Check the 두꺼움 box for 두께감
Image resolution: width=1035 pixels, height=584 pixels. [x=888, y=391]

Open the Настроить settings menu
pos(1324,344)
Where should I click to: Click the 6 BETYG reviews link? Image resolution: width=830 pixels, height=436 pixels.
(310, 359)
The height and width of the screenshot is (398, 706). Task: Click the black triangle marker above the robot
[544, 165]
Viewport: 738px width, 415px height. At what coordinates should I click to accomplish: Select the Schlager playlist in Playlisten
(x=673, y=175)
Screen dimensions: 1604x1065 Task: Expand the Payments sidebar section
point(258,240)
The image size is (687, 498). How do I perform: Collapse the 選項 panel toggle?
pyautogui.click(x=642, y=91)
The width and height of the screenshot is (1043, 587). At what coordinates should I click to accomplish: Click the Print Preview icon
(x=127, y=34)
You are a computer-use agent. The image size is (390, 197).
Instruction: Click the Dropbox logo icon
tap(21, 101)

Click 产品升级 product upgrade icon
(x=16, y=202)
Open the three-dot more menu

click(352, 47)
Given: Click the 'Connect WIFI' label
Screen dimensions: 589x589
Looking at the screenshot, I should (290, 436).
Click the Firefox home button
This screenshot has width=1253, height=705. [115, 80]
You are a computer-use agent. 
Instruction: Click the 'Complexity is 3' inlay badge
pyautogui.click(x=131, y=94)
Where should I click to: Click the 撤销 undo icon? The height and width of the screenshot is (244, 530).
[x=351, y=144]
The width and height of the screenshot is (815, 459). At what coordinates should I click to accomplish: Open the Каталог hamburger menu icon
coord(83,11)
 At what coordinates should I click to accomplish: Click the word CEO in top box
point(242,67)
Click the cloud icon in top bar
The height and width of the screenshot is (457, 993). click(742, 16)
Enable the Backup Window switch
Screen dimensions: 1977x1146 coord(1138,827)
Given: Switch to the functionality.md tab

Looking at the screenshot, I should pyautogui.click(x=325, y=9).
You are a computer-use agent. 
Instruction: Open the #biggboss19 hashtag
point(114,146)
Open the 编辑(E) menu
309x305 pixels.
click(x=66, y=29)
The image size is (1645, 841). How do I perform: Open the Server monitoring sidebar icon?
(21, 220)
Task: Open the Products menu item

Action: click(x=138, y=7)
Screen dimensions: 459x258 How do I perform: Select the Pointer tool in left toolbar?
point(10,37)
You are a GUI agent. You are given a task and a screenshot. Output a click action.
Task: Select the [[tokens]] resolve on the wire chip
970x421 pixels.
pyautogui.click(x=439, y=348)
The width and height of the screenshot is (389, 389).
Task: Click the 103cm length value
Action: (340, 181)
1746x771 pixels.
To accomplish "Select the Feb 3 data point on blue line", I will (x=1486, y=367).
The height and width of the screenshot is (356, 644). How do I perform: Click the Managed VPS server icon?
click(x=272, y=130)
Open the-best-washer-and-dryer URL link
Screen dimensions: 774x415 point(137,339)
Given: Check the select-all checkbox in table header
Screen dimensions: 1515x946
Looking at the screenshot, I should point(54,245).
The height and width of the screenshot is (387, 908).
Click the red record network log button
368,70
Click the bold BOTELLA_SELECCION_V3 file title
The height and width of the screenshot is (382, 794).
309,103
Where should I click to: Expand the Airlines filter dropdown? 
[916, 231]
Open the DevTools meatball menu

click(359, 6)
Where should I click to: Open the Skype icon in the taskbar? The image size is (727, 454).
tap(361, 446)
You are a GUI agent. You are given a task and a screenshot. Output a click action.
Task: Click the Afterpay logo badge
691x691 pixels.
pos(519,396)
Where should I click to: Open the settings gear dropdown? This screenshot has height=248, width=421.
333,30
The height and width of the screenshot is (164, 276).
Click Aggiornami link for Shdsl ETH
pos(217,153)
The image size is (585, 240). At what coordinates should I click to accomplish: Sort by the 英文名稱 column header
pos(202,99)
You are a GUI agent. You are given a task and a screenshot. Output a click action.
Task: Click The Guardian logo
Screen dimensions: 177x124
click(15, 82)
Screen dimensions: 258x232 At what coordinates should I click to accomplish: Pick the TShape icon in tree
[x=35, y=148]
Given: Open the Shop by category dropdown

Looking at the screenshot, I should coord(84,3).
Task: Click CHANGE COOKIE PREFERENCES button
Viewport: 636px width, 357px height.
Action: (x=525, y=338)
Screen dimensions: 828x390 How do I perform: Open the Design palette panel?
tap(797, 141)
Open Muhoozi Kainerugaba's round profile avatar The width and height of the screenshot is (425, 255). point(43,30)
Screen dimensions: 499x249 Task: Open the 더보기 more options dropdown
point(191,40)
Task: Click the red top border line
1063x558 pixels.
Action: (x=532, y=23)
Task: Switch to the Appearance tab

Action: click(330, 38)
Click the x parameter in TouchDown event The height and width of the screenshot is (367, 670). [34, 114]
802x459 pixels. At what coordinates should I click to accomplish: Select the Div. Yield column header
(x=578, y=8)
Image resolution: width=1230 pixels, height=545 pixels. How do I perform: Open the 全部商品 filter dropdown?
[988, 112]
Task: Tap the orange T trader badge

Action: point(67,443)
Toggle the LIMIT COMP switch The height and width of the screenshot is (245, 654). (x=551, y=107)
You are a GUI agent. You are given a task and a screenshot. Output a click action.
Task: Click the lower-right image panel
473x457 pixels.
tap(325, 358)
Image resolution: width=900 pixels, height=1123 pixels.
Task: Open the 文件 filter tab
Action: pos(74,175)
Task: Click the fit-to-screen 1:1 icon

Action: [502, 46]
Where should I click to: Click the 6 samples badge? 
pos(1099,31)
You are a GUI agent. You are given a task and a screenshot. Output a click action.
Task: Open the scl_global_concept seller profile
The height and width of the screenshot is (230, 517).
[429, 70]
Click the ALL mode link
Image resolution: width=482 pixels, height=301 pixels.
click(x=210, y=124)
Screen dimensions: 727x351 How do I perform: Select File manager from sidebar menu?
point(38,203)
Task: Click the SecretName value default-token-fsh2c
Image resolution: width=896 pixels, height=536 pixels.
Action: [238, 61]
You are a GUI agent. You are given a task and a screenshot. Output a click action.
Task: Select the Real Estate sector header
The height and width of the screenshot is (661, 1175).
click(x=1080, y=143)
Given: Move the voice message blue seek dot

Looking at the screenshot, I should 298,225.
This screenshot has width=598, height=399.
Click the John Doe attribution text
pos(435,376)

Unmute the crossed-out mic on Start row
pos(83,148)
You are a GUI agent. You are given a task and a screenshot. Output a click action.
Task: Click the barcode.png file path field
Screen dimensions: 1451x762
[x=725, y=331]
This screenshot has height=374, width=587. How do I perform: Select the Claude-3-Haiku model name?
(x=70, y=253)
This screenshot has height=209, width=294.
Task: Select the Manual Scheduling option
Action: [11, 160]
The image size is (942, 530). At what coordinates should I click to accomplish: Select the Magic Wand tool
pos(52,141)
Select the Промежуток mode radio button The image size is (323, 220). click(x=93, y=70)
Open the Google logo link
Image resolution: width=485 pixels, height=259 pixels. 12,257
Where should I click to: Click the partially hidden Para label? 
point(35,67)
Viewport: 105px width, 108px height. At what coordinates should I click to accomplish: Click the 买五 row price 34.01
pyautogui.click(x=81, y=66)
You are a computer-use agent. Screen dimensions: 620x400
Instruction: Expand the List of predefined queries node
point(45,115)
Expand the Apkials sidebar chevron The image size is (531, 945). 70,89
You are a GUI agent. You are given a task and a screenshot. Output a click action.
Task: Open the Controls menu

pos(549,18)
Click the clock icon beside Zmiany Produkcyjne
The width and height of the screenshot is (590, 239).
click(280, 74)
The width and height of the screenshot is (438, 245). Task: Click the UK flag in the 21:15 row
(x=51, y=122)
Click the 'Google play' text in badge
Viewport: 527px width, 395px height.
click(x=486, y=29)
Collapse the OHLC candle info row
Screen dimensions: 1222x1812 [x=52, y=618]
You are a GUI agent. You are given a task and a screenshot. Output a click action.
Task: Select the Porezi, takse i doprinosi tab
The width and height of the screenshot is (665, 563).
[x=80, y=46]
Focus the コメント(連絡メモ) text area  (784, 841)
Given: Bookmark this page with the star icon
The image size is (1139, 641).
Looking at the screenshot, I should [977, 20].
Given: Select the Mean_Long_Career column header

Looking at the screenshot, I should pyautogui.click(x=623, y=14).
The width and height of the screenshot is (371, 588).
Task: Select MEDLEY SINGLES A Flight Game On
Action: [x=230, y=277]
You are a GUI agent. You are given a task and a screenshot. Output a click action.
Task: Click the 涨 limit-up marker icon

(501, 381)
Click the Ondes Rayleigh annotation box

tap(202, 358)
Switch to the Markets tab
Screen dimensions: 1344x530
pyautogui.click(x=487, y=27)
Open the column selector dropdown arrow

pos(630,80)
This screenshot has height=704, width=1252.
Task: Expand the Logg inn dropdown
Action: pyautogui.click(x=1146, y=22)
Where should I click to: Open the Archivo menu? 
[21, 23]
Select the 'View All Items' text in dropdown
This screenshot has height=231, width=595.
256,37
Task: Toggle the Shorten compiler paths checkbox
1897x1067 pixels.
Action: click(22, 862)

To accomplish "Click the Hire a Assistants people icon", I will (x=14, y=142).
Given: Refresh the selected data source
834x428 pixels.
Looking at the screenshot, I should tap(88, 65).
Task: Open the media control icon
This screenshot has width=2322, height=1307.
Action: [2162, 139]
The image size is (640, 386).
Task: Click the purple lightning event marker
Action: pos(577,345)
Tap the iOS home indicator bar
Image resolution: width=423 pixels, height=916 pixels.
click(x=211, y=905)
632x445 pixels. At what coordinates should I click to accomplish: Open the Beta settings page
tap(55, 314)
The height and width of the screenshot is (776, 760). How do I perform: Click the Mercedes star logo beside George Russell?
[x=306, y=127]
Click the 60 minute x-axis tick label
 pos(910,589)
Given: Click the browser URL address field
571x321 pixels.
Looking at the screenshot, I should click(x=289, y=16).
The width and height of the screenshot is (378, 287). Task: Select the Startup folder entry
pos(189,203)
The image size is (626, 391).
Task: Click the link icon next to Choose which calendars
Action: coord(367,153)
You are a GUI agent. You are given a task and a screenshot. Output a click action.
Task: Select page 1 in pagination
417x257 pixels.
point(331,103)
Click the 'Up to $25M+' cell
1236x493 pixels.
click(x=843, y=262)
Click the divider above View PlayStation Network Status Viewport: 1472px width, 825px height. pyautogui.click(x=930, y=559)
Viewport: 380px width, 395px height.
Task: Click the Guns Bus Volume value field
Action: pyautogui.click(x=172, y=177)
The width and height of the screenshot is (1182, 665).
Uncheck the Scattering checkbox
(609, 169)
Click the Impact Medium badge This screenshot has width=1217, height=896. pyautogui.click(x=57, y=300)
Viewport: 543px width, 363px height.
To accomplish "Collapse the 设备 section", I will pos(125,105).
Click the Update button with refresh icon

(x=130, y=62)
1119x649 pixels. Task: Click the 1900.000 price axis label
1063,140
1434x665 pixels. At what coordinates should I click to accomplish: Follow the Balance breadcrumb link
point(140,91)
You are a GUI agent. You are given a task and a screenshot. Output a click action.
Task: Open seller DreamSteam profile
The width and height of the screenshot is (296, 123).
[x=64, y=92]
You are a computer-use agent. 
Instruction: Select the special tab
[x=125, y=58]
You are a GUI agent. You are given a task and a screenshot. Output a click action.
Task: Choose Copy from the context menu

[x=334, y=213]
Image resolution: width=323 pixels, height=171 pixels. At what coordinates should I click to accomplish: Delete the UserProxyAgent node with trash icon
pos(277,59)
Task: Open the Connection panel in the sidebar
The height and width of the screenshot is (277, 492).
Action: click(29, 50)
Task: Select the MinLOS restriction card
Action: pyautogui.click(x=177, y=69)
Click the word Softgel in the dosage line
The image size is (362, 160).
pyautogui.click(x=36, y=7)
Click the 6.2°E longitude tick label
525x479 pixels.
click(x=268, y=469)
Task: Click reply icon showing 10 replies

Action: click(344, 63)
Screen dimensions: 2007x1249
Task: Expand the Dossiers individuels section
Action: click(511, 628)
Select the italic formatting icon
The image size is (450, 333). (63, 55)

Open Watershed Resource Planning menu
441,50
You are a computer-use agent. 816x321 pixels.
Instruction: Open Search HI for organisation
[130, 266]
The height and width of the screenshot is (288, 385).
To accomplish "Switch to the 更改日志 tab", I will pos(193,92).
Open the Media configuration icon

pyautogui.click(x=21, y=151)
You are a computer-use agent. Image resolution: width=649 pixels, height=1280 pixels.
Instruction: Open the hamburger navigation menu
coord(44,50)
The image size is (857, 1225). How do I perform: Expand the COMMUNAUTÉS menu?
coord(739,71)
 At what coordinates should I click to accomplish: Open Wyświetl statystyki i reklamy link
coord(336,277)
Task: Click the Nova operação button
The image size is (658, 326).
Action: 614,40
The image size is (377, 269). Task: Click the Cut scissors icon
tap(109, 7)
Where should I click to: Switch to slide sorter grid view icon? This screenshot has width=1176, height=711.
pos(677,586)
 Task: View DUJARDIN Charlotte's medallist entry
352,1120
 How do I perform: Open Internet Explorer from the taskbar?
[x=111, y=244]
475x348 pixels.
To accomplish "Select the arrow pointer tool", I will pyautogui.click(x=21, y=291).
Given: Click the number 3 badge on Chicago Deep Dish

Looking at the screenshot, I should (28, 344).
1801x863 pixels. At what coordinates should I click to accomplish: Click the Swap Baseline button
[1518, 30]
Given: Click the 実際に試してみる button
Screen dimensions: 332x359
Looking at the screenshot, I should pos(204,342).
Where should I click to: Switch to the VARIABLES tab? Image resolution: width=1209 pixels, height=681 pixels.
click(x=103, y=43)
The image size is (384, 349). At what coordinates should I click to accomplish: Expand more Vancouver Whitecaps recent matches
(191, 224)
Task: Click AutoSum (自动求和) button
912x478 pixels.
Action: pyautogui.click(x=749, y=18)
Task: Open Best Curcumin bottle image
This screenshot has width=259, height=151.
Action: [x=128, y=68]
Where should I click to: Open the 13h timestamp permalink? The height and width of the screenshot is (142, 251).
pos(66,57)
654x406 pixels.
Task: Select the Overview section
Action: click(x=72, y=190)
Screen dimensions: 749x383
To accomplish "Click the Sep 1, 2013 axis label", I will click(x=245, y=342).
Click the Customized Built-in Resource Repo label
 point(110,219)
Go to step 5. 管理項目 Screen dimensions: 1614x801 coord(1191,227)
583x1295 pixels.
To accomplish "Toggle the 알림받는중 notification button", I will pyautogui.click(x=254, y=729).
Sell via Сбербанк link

= = = = = = =

> [Travail demandé] Dénombrez les lignes des entrées ci-dessus qui contiennent le mot "Expand", en tenant compte de la casse. Indiquez uniquement ce nombre.

> [Résultat obtenu] 8